A cyclone affected the western and central Mediterranean, with a minimum MSLP around 990 hPa in the Gulf of Lions, causing strong southerly winds to blow over the Adriatic. In Venice wind mostly blew from the first quadrant, but it veered to the south-south-west near the surge peak, with a gust speed over 25 m s−1; in the meantime the MSLP dropped to 990 hPa.

The water height reached 147 cm; at that time it represented the second-highest value ever recorded, the first having been observed on 15 January 1867 (see above). The water height peak occurred about 2 h after the astronomical tide maximum. The meteorological surge contribution was about 91 cm.

A3 12 November 1951

From 10 to 12 November 1951 a deep cyclone formed in the Ligurian Sea, where MSLP dropped from 1008 to 984 hPa. In the Ionian Sea and the Balkans MSLP was higher than 1012 hPa, and the strong MSLP gradient induced strong southerly winds over the Adriatic Sea, up to over 20 m s−1 in Venice. As a result, the water height in Venice increased because of both the wind-induced surge and the local inverse barometer effect. Luckily, the surge peak occurred at the astronomical tide minimum. If it had occurred at the next high tide, 5 h later, the observed water height would have been about 65 cm higher. The water height peak was 151 cm, and it exceeded the official danger level of 110 cm for about 9 h. The meteorological surge peak attained 86 cm.

▶ [EXCERPTED DATA]:
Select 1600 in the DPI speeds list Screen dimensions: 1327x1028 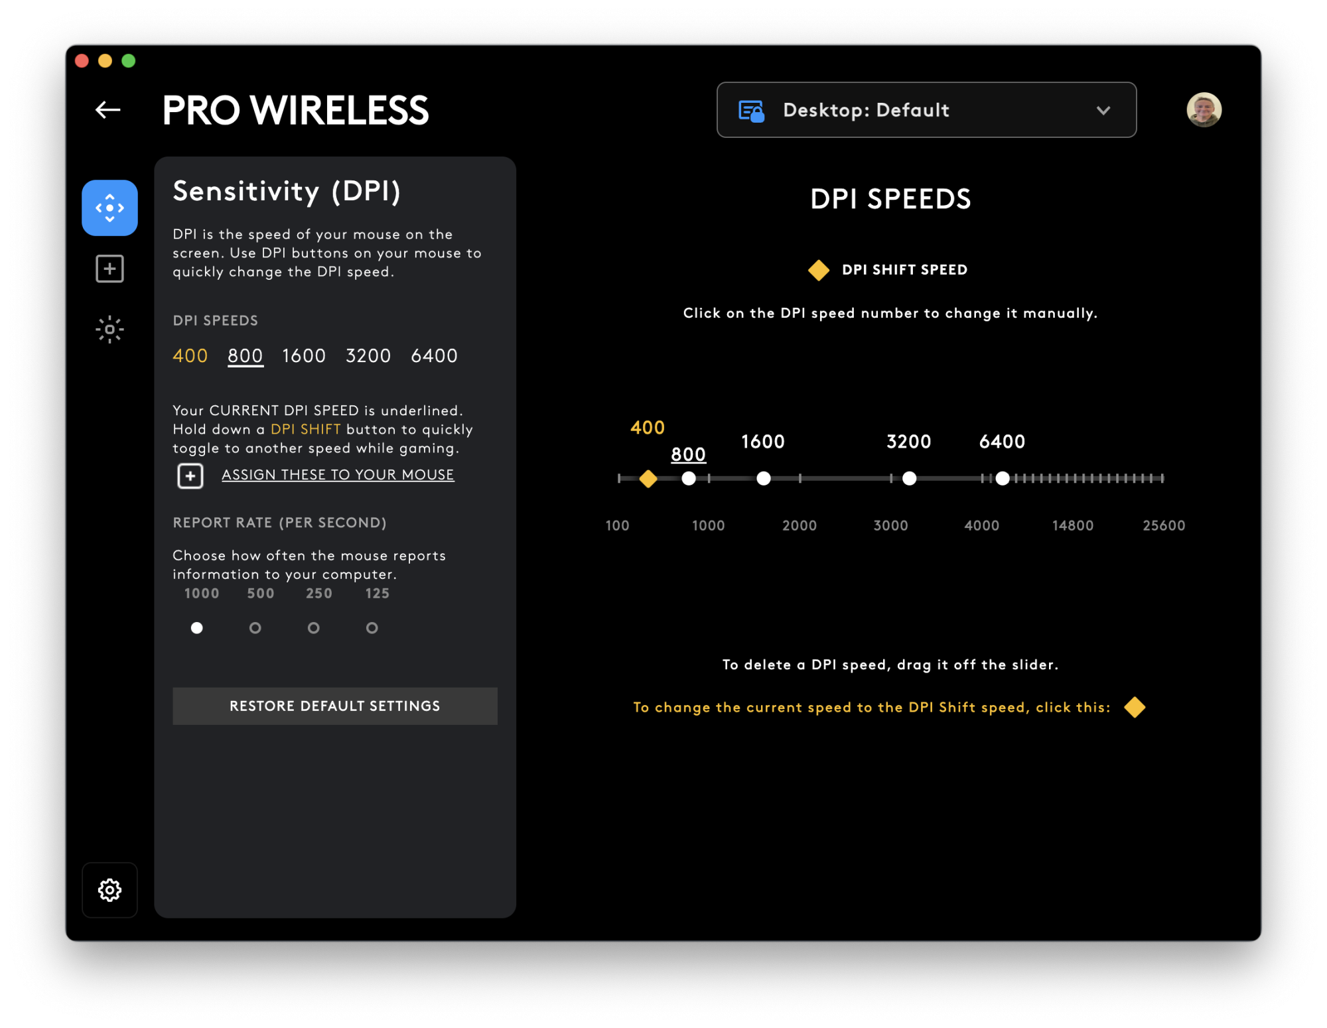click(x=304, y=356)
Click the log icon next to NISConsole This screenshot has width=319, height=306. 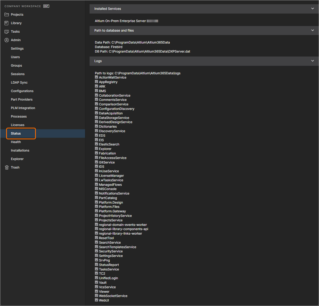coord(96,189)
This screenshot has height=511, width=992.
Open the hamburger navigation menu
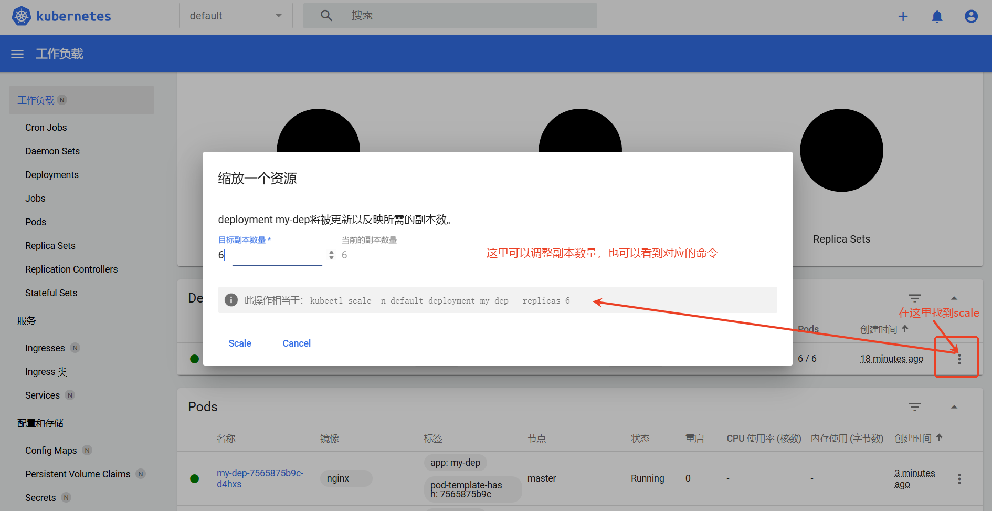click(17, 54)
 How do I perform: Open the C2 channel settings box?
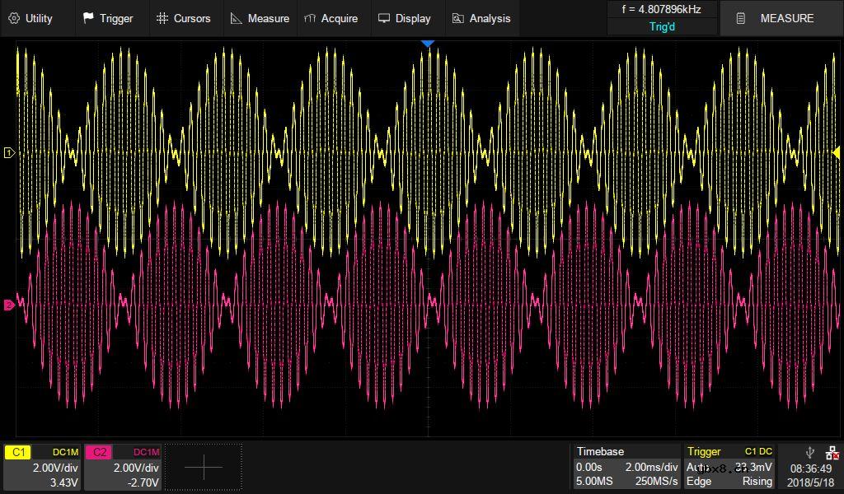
---
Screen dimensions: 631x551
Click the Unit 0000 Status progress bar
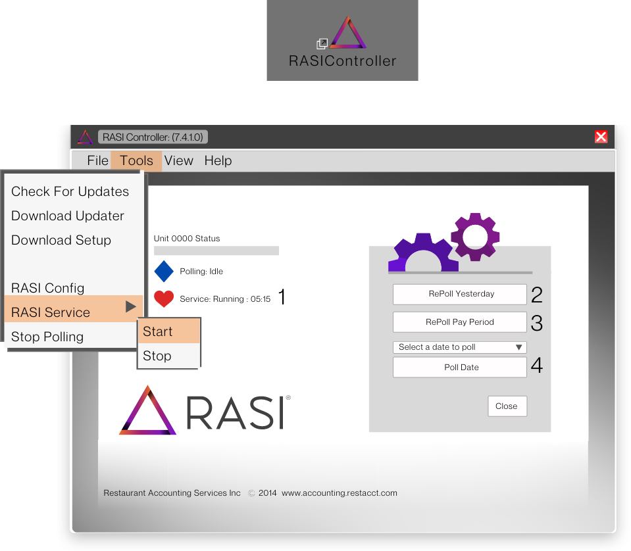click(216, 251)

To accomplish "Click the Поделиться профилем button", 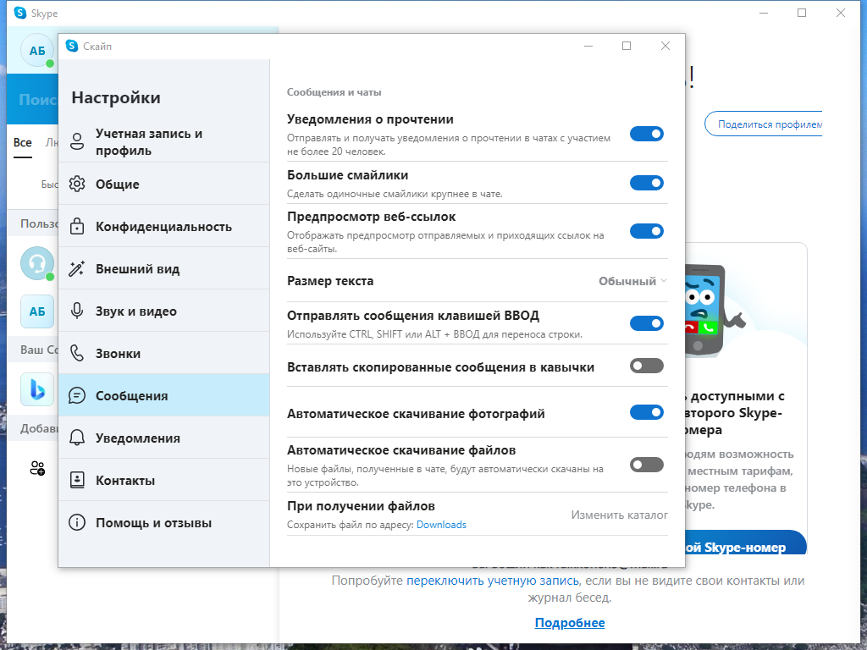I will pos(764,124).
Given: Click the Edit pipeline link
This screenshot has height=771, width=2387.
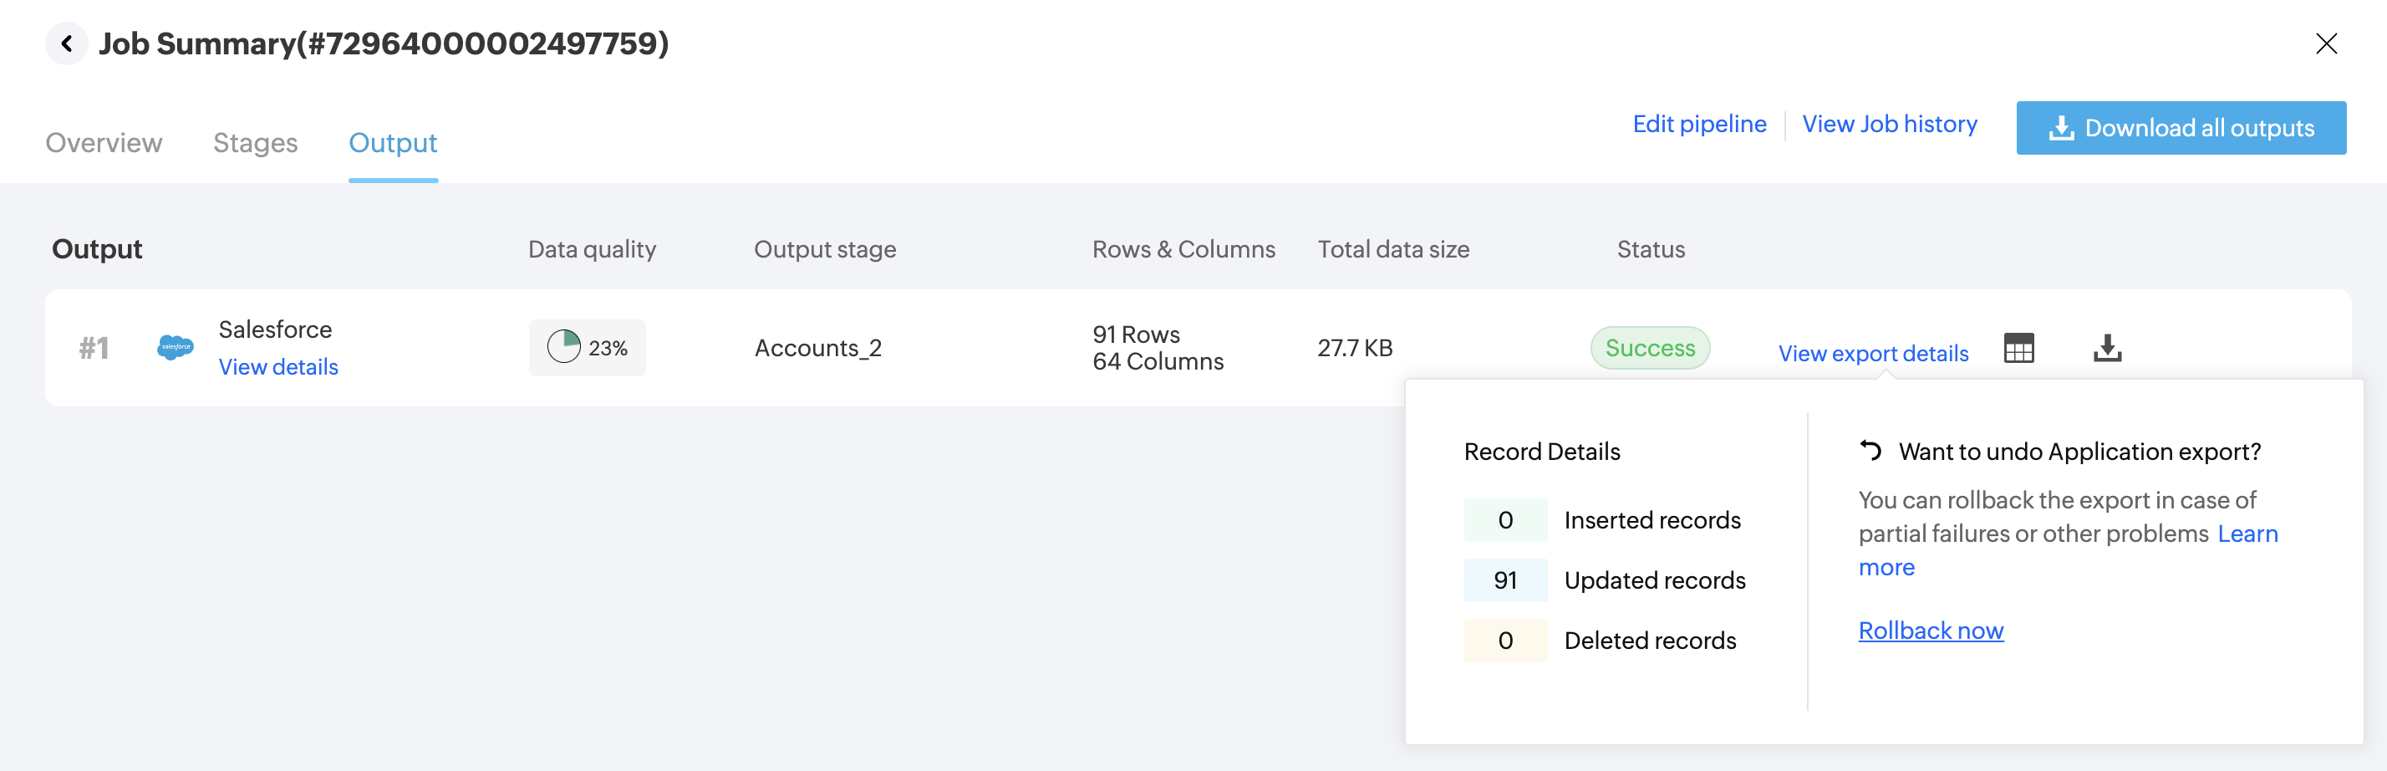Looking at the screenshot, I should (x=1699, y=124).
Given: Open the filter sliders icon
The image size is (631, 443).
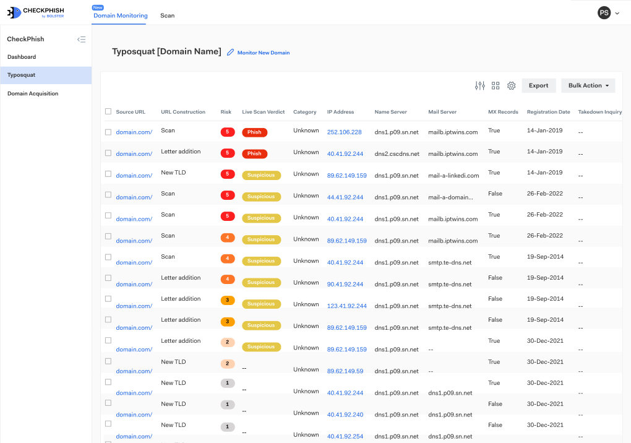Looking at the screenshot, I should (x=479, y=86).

▶ [WHAT TO WORK ON]:
1. Translate this sentence from the passage on Venice storm surges into Spanish: "Luckily, the surge peak occurred at the astronomical tide minimum."
2. Extend the passage on Venice storm surges, beginning after its final sentence.
None of the entries are needed for the work here.

▶ [ANSWERS GIVEN]:
1. Afortunadamente, el pico de la sobreelevación se produjo en el mínimo de la marea astronómica.

2.
A4 4 November 1966

On 3 and 4 November 1966 the MSLP field over the Mediterranean was characterized by a cyclone to the west and an anticyclone to the east. The cyclone centre deepened and slowly moved from the north-western Mediterranean to north-eastern Italy, while the zonal MSLP gradient increased over the Adriatic. As a consequence, strong and persisting southerly wind affected the Adriatic Sea. In Venice, the sirocco speed reached 20 m s−1, with gusts up to 28 m s−1, and the MSLP dropped to 992 hPa.

The water height of 194 cm and the meteorological surge height of 143 cm are the highest values in the whole instrumental record. The water height remained over 110 cm for 22 h. Economic losses for the city of about EUR 400 million have been estimated.

Note that two elements limited the water height peak, namely the fact that the astronomical tide was negative, though near zero, at the time of the maximum surge and that in those days the moon phase was close to the last quarter, making the astronomical tide amplitude relatively small, around 30 cm. Had the surge peak occurred 5 h earlier, the water height would have attained about 220 cm.

A5 22 December 1979

This event was connected with a cyclone whose minimum was less than 990 hPa that moved on 21 and 22 December 1979 from the Algerian coast to the Gulf of Genoa. The combination with higher MSLP over the Balkans enabled southerly wind to blow over the central and southern Adriatic, with gusts up to 20 m s−1, while in the northern Adriatic, bora prevailed with gusts over 20 m s−1. The local MSLP was not particularly low (1001 hPa); thus the surge was almost entirely attributed to wind.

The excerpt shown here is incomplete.